Conceived with a modern, functional approach and brimming with historic objects and artwork, the interior reflects the aesthetics of the movements during the 1930s and ‘40s. Thousands of items were sourced by the design team from around the globe, including vintage memorabilia and carefully selected antiques. By combining these with modern pieces, the discerning eye of Oleg Klodt created an interior imbued with the tastes of Constructivism.
An extensive degree of spatial reconfiguration was required as the building’s existing layout did not meet the client's functional needs. Where the study is now located, once stood a garage, and current living room is where the swimming pool once was. The pool is now positioned in the fully glazed garden conservatory, immersing the family in nature
To ensure that all rooms receive an abundance of natural light, large window panes are fitted throughout the structure, while the dining room comes to life with a painted ceiling mural. In the large gallery at the centre of the residence, and round skylight is fitted and it is a truly spectacular feature.
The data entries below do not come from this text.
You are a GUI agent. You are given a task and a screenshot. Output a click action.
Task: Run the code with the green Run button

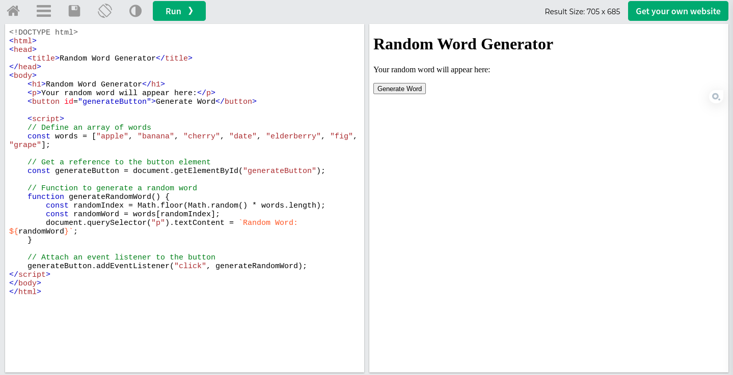179,11
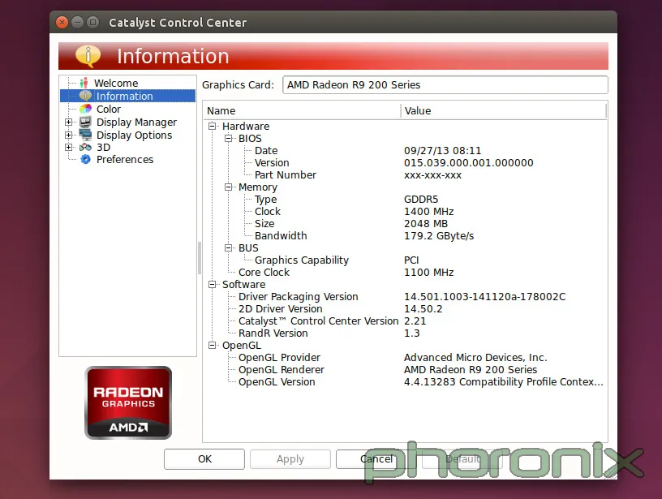
Task: Expand the Display Options tree node
Action: 69,136
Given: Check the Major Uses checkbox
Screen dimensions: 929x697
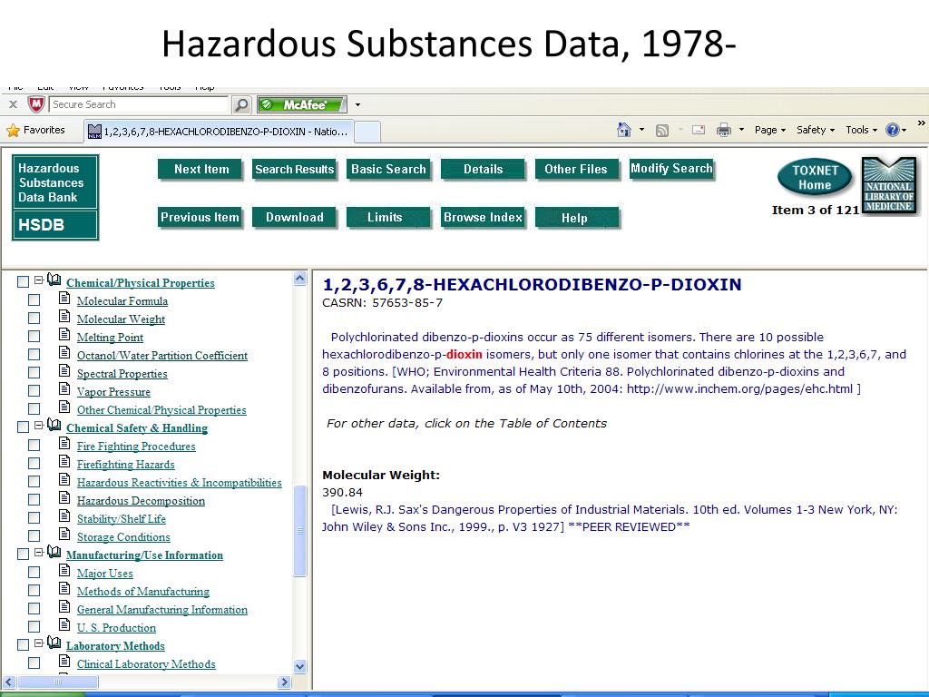Looking at the screenshot, I should 34,573.
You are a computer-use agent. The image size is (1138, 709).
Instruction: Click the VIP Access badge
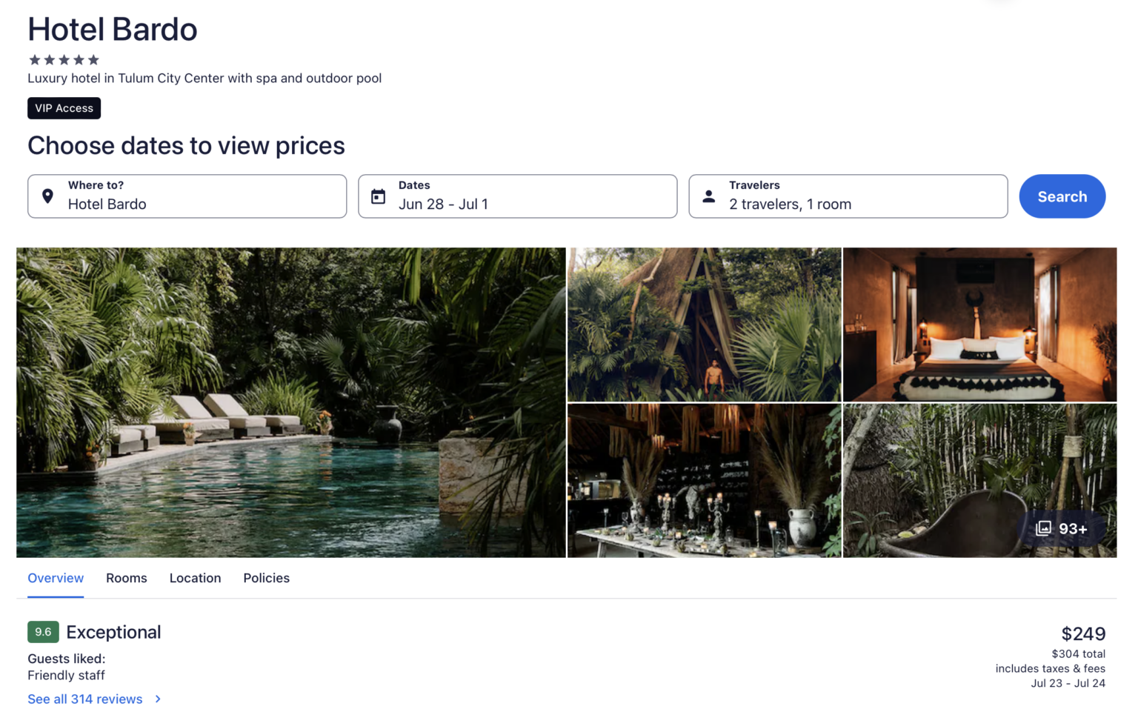tap(64, 108)
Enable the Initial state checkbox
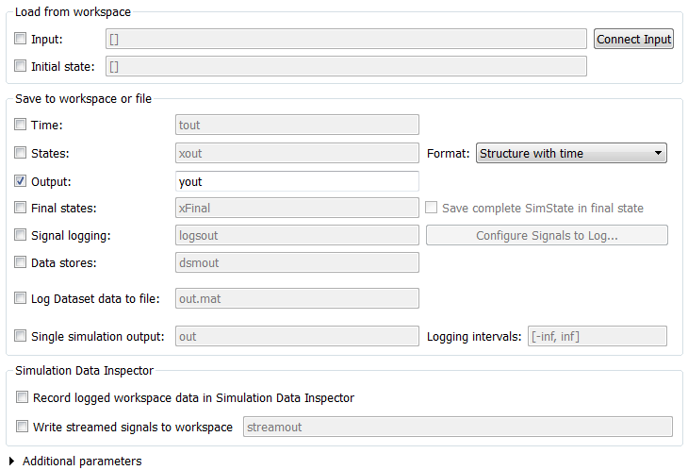This screenshot has height=470, width=688. tap(21, 66)
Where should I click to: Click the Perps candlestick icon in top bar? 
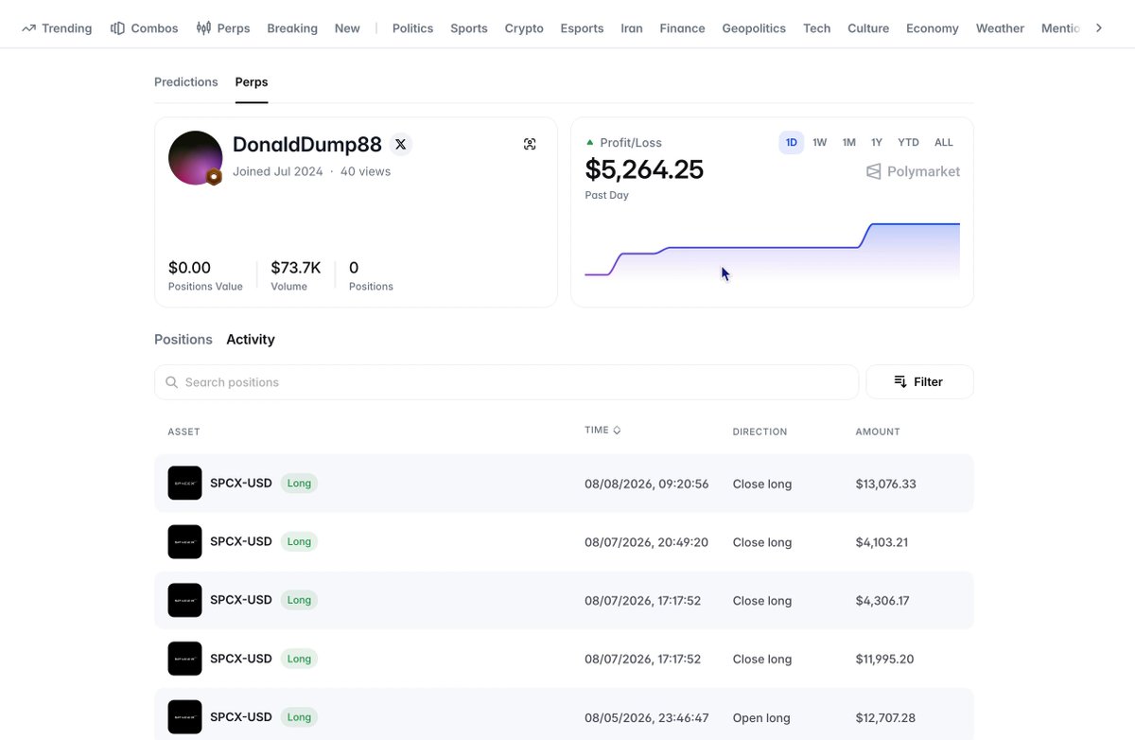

The kitchen features beautifully grained timber cabinetry and original black walnut chairs by George Nakashima. A graceful spiral staircase links the social ground floor spaces with the two private upper floors. The first floor is reserved for the children, with the highlight being the Hans Wegner writing desk, made of rosewood book matched grain, in the daughter’s room. On the second floor is the master suite with its own dressing room and a small tower leading to a mini-gym and home cinema.
Oleg Klodt’s choice of colour palette is simple yet fine, and the use of high quality material was critical to achieving the desired effect. Many areas are fitted with oak parquet flooring, while the bathroom has teak timber finishes and a Jurassic marble mosaic to create a substantial and luxurious feel.
The charming distinction of this residence’s interior is the clever expression of nostalgic elegance through contemporary furnishings and materials. In the living room, for example, the modern-day Emmanuel Babled coffee table carved from solid marble, as well as the vintage style Bassam Fellows armchair and ottoman fabricated in recent times, perfectly complement photographs of architectural monuments like Hagia Sophia basilica in Istanbul and Chateau de Versailles. Every detail has been meticulously chosen, even through to the electricity sockets. This collection of both treasured originals and future classics, links the past with the present, and was carefully curated for the modern family.